Genial. Sean Nicholson sabía muy bien el efecto que ejercía en ella y estaba disfrutando como un loco.
–Supongo que esto te parecerá muy aislado –dijo, metiendo la llave en la cerradura como si quisiera matarla. No podía ni imaginar lo que pasaría cuando estuvieran viviendo juntos. Para empezar, necesitaría varios juegos de llaves si iba a seguir tirándolos al suelo…
–¿Sigues queriendo que me eche atrás? –sonrió Sean–. Pues siento desilusionarte, pero me gusta estar aislado, rodeado de ovejas…
–Las ovejas a veces son muy ruidosas –lo interrumpió ella, encendiendo la luz–. Como ves, no es muy grande…
–Eres una vendedora nata –rio Sean, mirando hacia arriba–. ¿Qué hay en el segundo piso?
–El dormitorio –contestó Ally, incómoda. No iba a funcionar. No iba a funcionar en absoluto. No podía estar en el mismo país que aquel hombre. ¿Cómo iba a convivir con él?
–Me gusta.
Ella abrió la boca para decir que había cambiado de opinión, pero no pudo decir nada.
–Aún no has visto la cocina –suspiró.
–No me digas… hay ratas y no tienes agua corriente –rio Sean, mirando por la ventana–. Tiene una vista preciosa.
Ally apartó la mirada de aquellos hombros. Estaban tan cerca que podría tocarlos… Pero no quería tocarlos. No tenía intención de hacerlo.
–Desde el dormitorio se ve mejor.
¿Por qué? ¿Por qué decía esas cosas que no quería decir?
–Normalmente, no me preocupa demasiado lo que se vea desde el dormitorio.
Ally se puso colorada, pero intentó disimular.
–La cocina no es grande, pero tiene todo lo necesario.
Sean entró tras ella. Ojalá no lo hubiera hecho. La cocina no era suficientemente grande para dos personas. Especialmente, si una de ellas era Sean Nicholson.
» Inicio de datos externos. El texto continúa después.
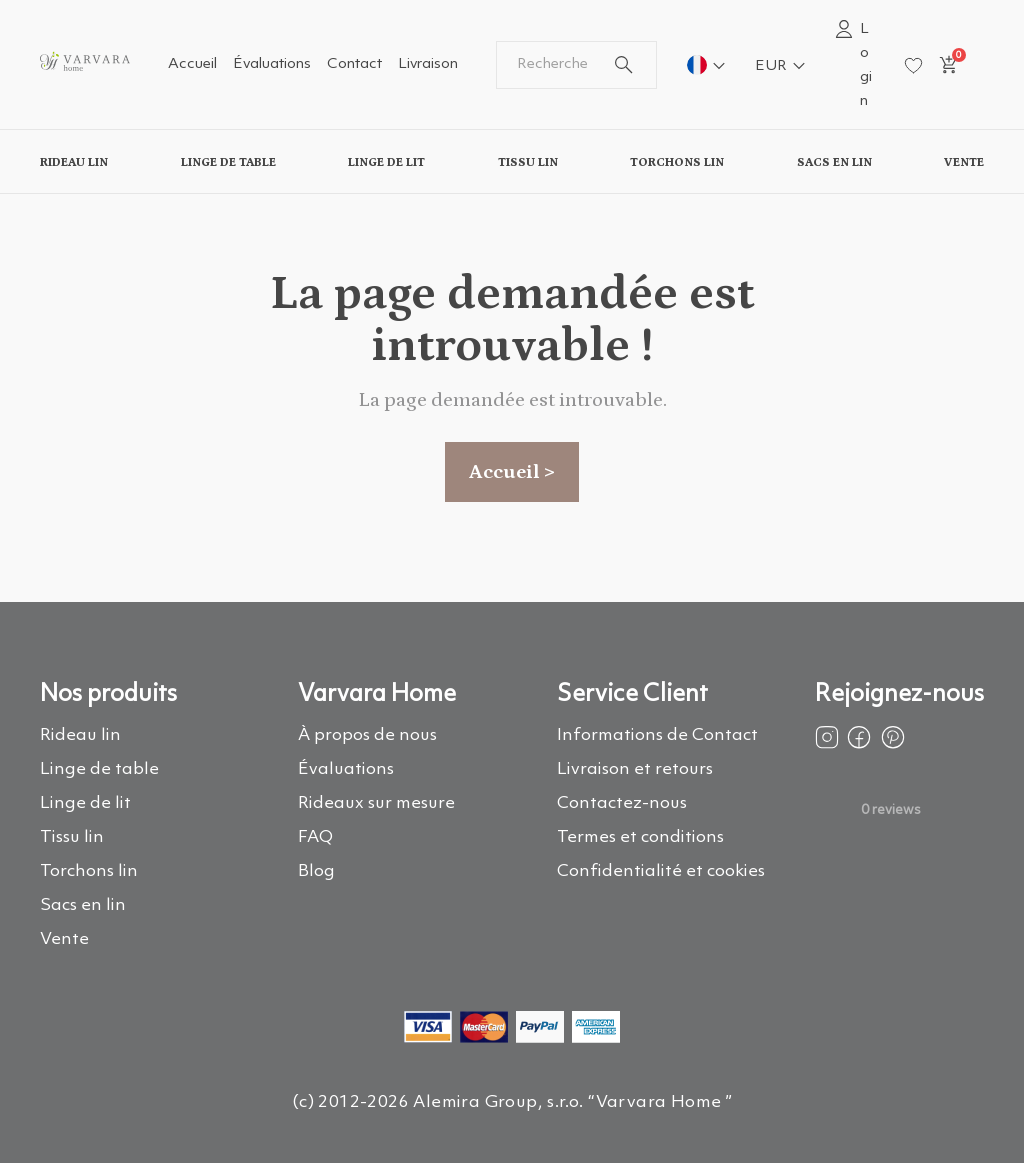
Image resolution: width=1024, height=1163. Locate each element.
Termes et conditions (640, 837)
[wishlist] (913, 65)
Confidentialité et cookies (661, 871)
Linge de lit (386, 162)
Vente (964, 162)
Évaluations (272, 64)
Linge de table (228, 162)
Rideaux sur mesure (376, 803)
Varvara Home (377, 695)
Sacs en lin (834, 162)
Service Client (632, 695)
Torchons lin (677, 162)
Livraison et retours (635, 769)
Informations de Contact (657, 735)
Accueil (192, 64)
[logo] (85, 73)
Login (866, 65)
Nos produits (108, 695)
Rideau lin (74, 162)
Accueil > (512, 472)
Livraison (428, 64)
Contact (354, 64)
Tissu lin (528, 162)
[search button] (624, 65)
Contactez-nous (622, 803)
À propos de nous (367, 735)
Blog (316, 871)
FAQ (315, 837)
–Este sitio es muy bonito. ¿Lo has arreglado tú misma?
–No. Lo hizo el carpintero del pueblo.
–Pues ha hecho un buen trabajo. No debe ser difícil alquilar este sitio. Está separado de la casa, independiente…
Ally esperaba que fuera así. Sinceramente, esperaba que fuera así. Vivir demasiado cerca de aquel hombre podría volverla loca.
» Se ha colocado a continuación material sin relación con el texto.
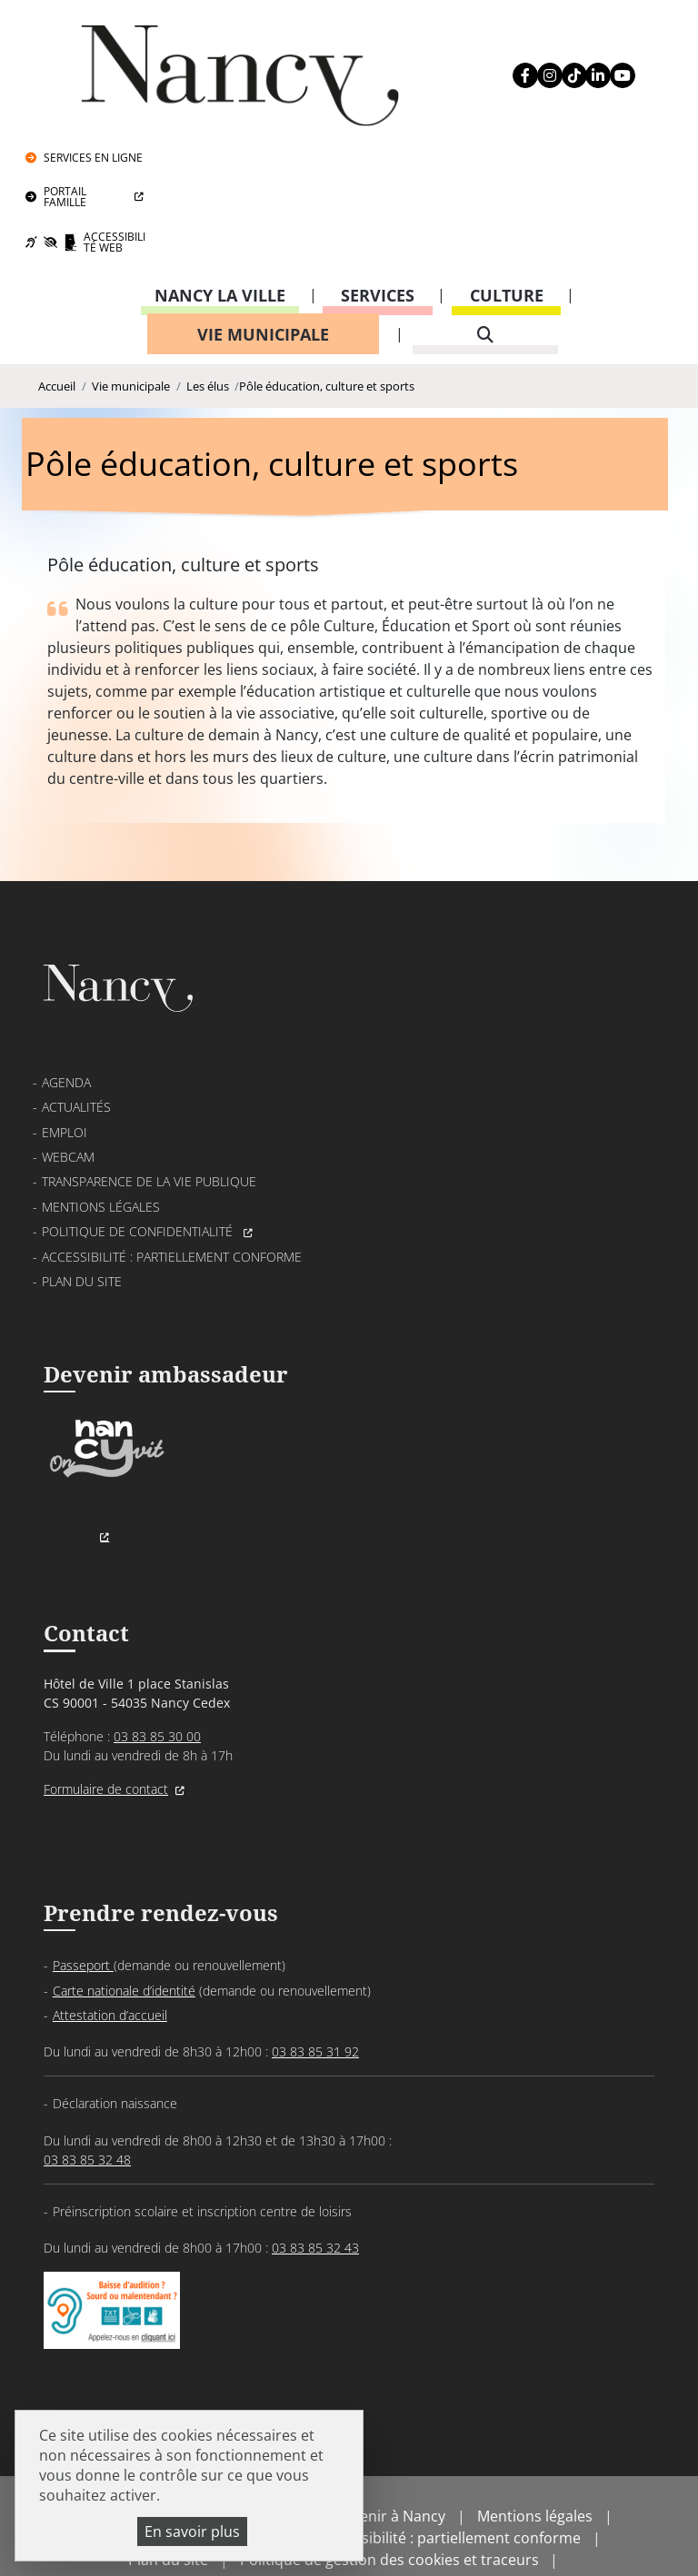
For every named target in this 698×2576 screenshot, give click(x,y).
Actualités (76, 1027)
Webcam (68, 1076)
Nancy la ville (220, 170)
–Mis padres nos regalaron la casa a mi hermana y a mí y decidimos arreglar el establo para alquilarlo.
–¿Tu hermana también vive aquí?
–Mi hermana murió.
Sean se quedó en silencio durante unos segundos.
–Lo siento.
–No pasa nada. Ocurrió hace tiempo.
–¿Tuviste que reconstruir todo el establo? –preguntó entonces Sean, cambiando de conversación.
–Completamente. Por eso tengo inquilinos, para pagar los gastos.
–¿Cuándo se fue el último?
Ally se apartó un rizo de la frente.
–Fiona se marchó el mes pasado. Le ofrecieron un trabajo en Londres y, como todo el mundo, huyó de Cumbria.
–Todo el mundo menos tú.
–A mí no me gustan las grandes ciudades. Desde que era joven me han gustado el campo y la montaña, así que este es mi sitio.